China joins Hague System to make international design protection easier

28 February 2022

China joins Hague System to make international design protection easier

China officially submitted the accession documents to join the Hague System, as well as to join the Marrakesh Treaty, to the World Intellectual Property Organization (WIPO) when director general Daren Tang visited the country to attend the opening of the Beijing 2022 Olympic Winter Games. The accessions will come into force on May 5, 2022.

According to WIPO, Chinese residents filed as many as 795,504 designs in 2020, amounting to 55 percent of the worldwide total. Soon these Chinese designers will be given an easier means with the Hague System, in which they can register their industrial designs simultaneously in multiple jurisdictions that have also joined the system. Instead of filing individual national or regional applications, they will only need to submit one international application with one set of fees. Likewise, designers from over 90 jurisdictions that have joined the system will also be able to protect their designs in China via an international application.

Xia Zheng, founder of AFD China Intellectual Property Law Office in Beijing, said that it will become easier for the design community in China to protect and take their designs out of China, and for international designers to enter their designs into one of the world’s largest and most-dynamic markets. “This is not only conducive to China’s active integration into the global system of industrial design, advancing the innovation capability of industrial design, globalizing Chinese creativity, designs and manufacturing, but also conducive to promoting the development of the global industrial designs. At the same time, it will also play a powerful role in deepening China’s participation in the global intellectual property governance under the WIPO framework.”

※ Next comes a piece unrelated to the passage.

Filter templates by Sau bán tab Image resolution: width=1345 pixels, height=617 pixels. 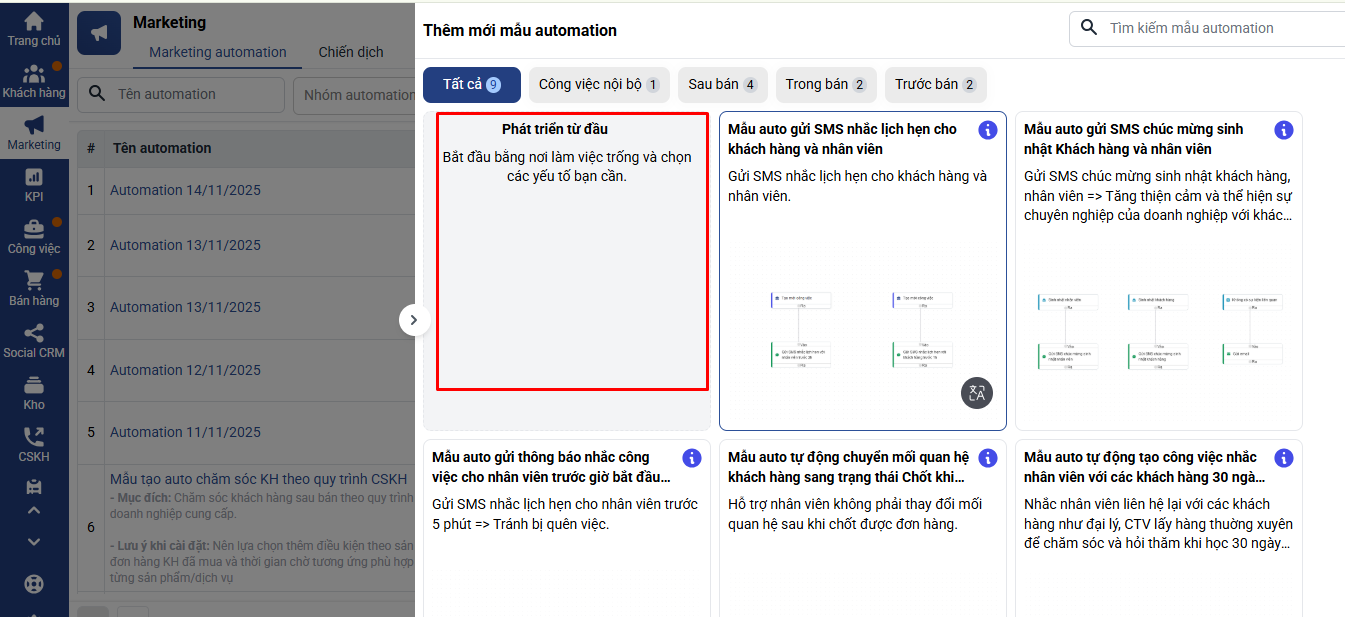click(x=722, y=85)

However, the convenience brought by the Hague System does not mean that applicants are free from challenges in the protection of industrial designs. “Although the Hague international design application can save significant administrative time and costs compared to filing separately in each territory and allows many national applications to be filed in a single language, meeting the requirements of several national jurisdictions can be tricky and challenging to the applicants,” Zheng said. “Indeed, different countries would have fundamentally different formal requirements, which may leave the applicant physically unable to meet all requirements on filing in most of time. Such differences in requirements may cause headaches when changes must be made after filing and may even result in unintended effects on the scope of protection where features of design representations are interpreted in different ways in different countries.”

Also in force on May 5 is China’s accession to the Marrakesh Treaty, which is expected to benefit over 17 million blind and visually impaired people in China by bringing them greater access to copyrighted works. Moreover, it will increase the international transfer of barrier-free Chinese works for the visually impaired in other parts of the world to access as well. “This is the only human right treaty in the field of copyright, which further guarantees equal access to literacy and education for persons with visual impairment and print disabilities,” Zheng said.

“Overall, China’s accession to these two treaties marks a significant progress in the global intellectual property ecosystem,” she said.